Il s’agit de « tirer les conséquences de ce qui n’a pas fonctionné », a ajouté le chef de l’État. « Le rôle de la France n’est pas de se substituer à perpétuité aux États », du Sahel, a-t-il expliqué en refusant de voir l’armée française « sécuriser des zones » auparavant contrôlées par les terroristes sans réengagement des États, essentiellement du Mali. Quelques mois après le sommet de N’Djamena, où la France appelait à un sursaut politique, la déception est perceptible.

« Un phénomène d’usure »

La liste des reproches que Paris adresse à Bamako est longue. Après le coup d’État dans le coup d’État qui avait réinstallé au pouvoir à Bamako le colonel Assimi Goïta, fin mai, la France avait annoncé la suspension « temporaire et conservatoire » des opérations conjointes avec les forces armées maliennes. Paris attendait des gages de la junte sur le retour d’un pouvoir aux civils. En promettant la tenue d’élections en 2022 et en nommant un premier ministre civil, le putschiste a envoyé des signaux minimes. Mais pas suffisamment pour Paris. « Les choses vont dans le bon sens », a déclaré du bout des lèvres le chef de l’État. Mais il a confirmé la suspension des opérations conjointes tant que toutes les clarifications n’auront pas été livrées. La France refuse notamment toute négociation avec les groupes terroristes, ce qu’envisage le nouveau pouvoir malien. Emmanuel Macron a aussi estimé que la Communauté des États africains d’Afrique de l’Ouest avait commis « une erreur » en reconnaissant le pouvoir du colonel Goïta. « C’est une mauvaise jurisprudence », a-t-il dit. Au Tchad, la France s’est en revanche engagée aux côtés du pouvoir qui a succédé à Idriss Déby, décédé brutalement au printemps.

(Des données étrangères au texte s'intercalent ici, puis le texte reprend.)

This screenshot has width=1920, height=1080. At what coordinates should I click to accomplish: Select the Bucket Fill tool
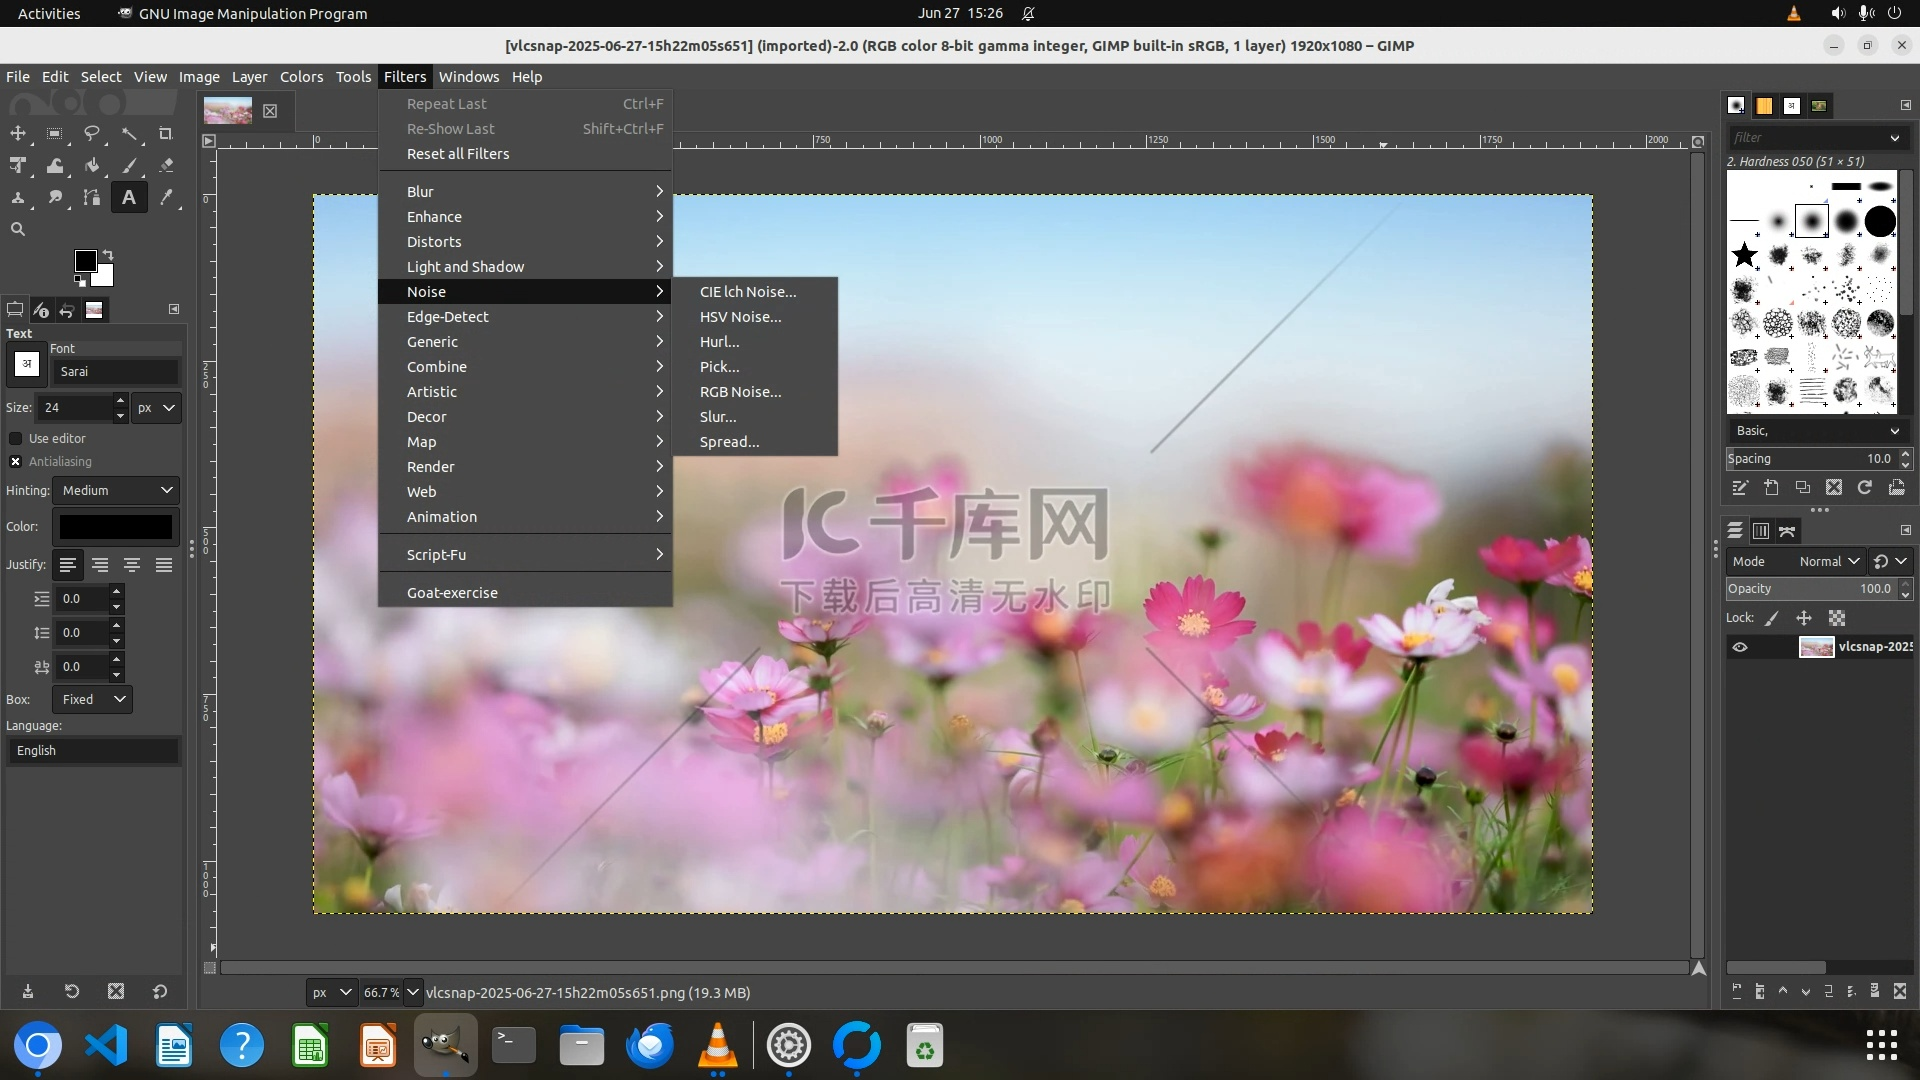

Depuis plusieurs mois, la France cherchait un moyen de sortir du piège de Barkhane : une guerre sans fin, sans défaite ni victoire, qui épuise les crédits militaires et les soldats. « Force est de constater qu’il y a un phénomène d’usure », a convenu Emmanuel Macron en refusant néanmoins de lier sa décision à l’échéance présidentielle. Paris craignait d’être prisonnier d’un scénario à l’afghane. Les Européens seront toujours présents au Sahel en 2030, mettait en garde le mois dernier dans Le Figaro le chef d’état-major des armées, le général Lecointre.

Emmanuel Macron n’a pas annoncé un départ définitif et complet de la France du Sahel. Le plan de sortie se veut progressif. La future présence française au Mali s’organisera autour de deux axes. Un premier pilier poursuivra la coopération avec les partenaires locaux. La mission EUTM de formation, pilotée par l’Union européenne, en sera l’axe central. L’autre pilier se concentrera sur la lutte antiterroriste. Elle sera structurée autour de la force Takuba. Plusieurs pays comme l’Estonie, la République tchèque et la Suède y participent déjà. D’autres pays comme l’Italie ou la Serbie avaient manifesté un intérêt. Composée de forces spéciales, Takuba a pour mission de former et d’accompagner au combat les armées locales. L’armée française demeurera « la colonne vertébrale » de Takuba, a dit Emmanuel Macron en évoquant « plusieurs centaines de soldats ». Si Barkhane se termine, la France n’a pas encore quitté le Sahel.